ー外の景色ではなく、見ている自分が変わるときー

朝、窓を開けると雨。

予定していた散歩はやめようかな。
洗濯物も乾かなそうだな。

そんなふうに、一日の始まりから少しだけ気持ちが沈むことがあります。

雨そのものが嫌いなわけではないのに、
なぜだか気分まで曇ってしまう。

きっと誰にでもあることだと思います。

世界は、そのままなのに

ヨガをしていて面白いなと思うのは、

外の世界は何も変わっていないのに、
その世界の見え方が変わることがあることです。

呼吸をして、
身体を動かして、
少しだけ静かに座る。

それだけなのに、
終わったあとに見る景色がどこか違って見える。

空は相変わらず灰色。

雨も降り続いています。

それなのに、

「まあ、これも悪くないか。
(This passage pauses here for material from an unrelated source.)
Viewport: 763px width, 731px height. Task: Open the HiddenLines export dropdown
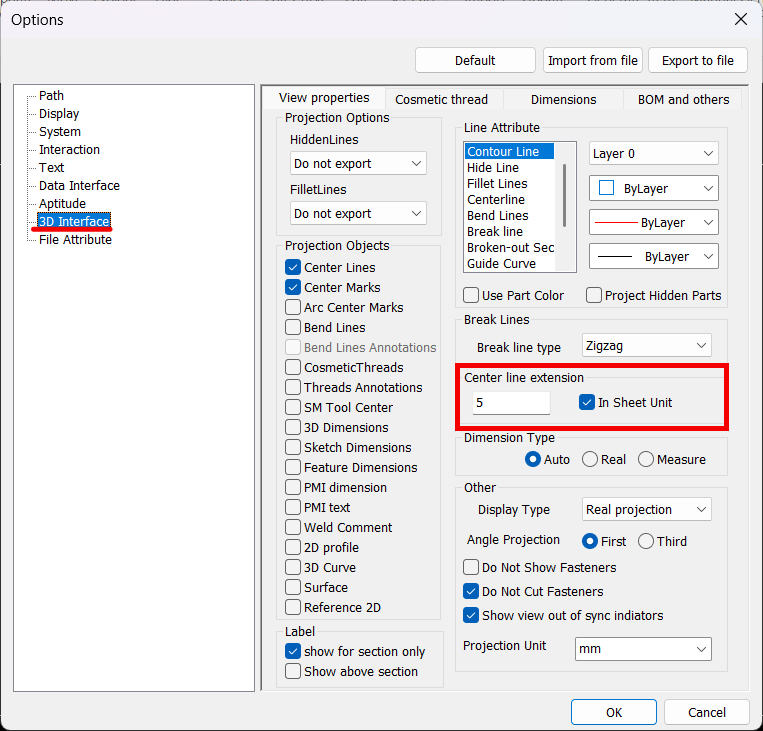click(358, 164)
」

そんな気持ちになることがあります。

ヨガは問題を消してくれない

ヨガをすると、
悩みがなくなるわけではありません。

忙しさが消えるわけでも、
苦手な人が急に優しくなるわけでもありません。

天気だって変えられません。

けれど、

それらを受け止める自分の状態は変わることがあります。

呼吸が浅いときには大きな問題に見えたことが、
少し落ち着くと案外そうでもなかったり。

余裕がないときには気になったことが、
少し身体がゆるむと流せたり。

世界が変わったのではなく、
自分の立つ場所が少し変わっただけ。

でも、その違いは意外と大きいのです。

晴れを待たなくてもいい

私たちはつい、

仕事が落ち着いたら。
身体が柔らかくなったら。
悩みがなくなったら。

そのときに心も穏やかになると思いがちです。

でも実際は、

すべてが整う日なんてなかなか来ません。

雨の日もあるし、
風の強い日もあるし、
思い通りにならない日もあります。

だからこそ、

外が晴れるのを待つよりも、
自分の中に小さな晴れ間を見つける練習をしておく。

それがヨガなのかもしれません。

今日の空の下で

窓の外を見る。

もし今日が雨だったとしても、
無理に晴れを探さなくて大丈夫。

まずはひと呼吸。

肩の力を抜いて、
今の身体を感じてみる。

世界は変わらないかもしれません。

でも、
その世界を見ている自分は、
少し変われるかもしれません。

そんな小さな変化を積み重ねながら、
今日も一日を過ごしていけたらと思います。